(EXTRACTED INFORMATION Opens)

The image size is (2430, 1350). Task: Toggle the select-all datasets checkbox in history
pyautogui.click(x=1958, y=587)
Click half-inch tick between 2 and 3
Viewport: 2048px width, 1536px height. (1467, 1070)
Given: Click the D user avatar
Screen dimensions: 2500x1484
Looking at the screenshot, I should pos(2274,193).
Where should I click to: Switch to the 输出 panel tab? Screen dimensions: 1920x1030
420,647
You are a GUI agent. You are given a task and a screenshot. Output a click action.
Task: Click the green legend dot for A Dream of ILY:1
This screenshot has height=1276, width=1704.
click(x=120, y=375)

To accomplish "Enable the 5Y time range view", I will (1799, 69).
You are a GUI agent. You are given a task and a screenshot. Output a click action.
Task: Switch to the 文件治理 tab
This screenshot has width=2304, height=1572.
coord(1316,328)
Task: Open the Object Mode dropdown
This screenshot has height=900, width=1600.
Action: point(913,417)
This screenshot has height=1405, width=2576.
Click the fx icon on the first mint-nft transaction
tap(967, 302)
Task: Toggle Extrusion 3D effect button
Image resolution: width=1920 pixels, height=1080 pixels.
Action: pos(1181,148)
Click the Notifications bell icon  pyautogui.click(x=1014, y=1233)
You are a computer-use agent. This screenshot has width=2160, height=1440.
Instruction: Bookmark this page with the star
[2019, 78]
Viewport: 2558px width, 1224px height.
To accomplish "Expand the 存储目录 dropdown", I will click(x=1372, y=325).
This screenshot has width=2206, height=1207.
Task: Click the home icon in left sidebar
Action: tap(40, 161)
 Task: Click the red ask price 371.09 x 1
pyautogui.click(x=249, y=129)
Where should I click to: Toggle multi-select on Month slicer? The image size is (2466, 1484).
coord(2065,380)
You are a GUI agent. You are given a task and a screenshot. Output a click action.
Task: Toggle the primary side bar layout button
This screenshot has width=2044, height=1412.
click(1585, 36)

(EXTRACTED INFORMATION Closes)

▶ _WORK TASK_
Return every record exactly as it was given.

▶ _COMPLETED TASK_
The image size is (2430, 1350). Task: Toggle the select-all datasets checkbox in history
pyautogui.click(x=1958, y=587)
Click half-inch tick between 2 and 3
Viewport: 2048px width, 1536px height. (1467, 1070)
Given: Click the D user avatar
Screen dimensions: 2500x1484
Looking at the screenshot, I should pos(2274,193).
Where should I click to: Switch to the 输出 panel tab? Screen dimensions: 1920x1030
420,647
You are a GUI agent. You are given a task and a screenshot. Output a click action.
Task: Click the green legend dot for A Dream of ILY:1
This screenshot has height=1276, width=1704.
click(x=120, y=375)

To accomplish "Enable the 5Y time range view", I will (1799, 69).
You are a GUI agent. You are given a task and a screenshot. Output a click action.
Task: Switch to the 文件治理 tab
This screenshot has width=2304, height=1572.
coord(1316,328)
Task: Open the Object Mode dropdown
This screenshot has height=900, width=1600.
Action: point(913,417)
This screenshot has height=1405, width=2576.
Click the fx icon on the first mint-nft transaction
tap(967, 302)
Task: Toggle Extrusion 3D effect button
Image resolution: width=1920 pixels, height=1080 pixels.
Action: pos(1181,148)
Click the Notifications bell icon  pyautogui.click(x=1014, y=1233)
You are a computer-use agent. This screenshot has width=2160, height=1440.
Instruction: Bookmark this page with the star
[2019, 78]
Viewport: 2558px width, 1224px height.
To accomplish "Expand the 存储目录 dropdown", I will click(x=1372, y=325).
This screenshot has width=2206, height=1207.
Task: Click the home icon in left sidebar
Action: tap(40, 161)
 Task: Click the red ask price 371.09 x 1
pyautogui.click(x=249, y=129)
Where should I click to: Toggle multi-select on Month slicer? The image size is (2466, 1484).
coord(2065,380)
You are a GUI agent. You are given a task and a screenshot. Output a click action.
Task: Toggle the primary side bar layout button
This screenshot has width=2044, height=1412.
click(1585, 36)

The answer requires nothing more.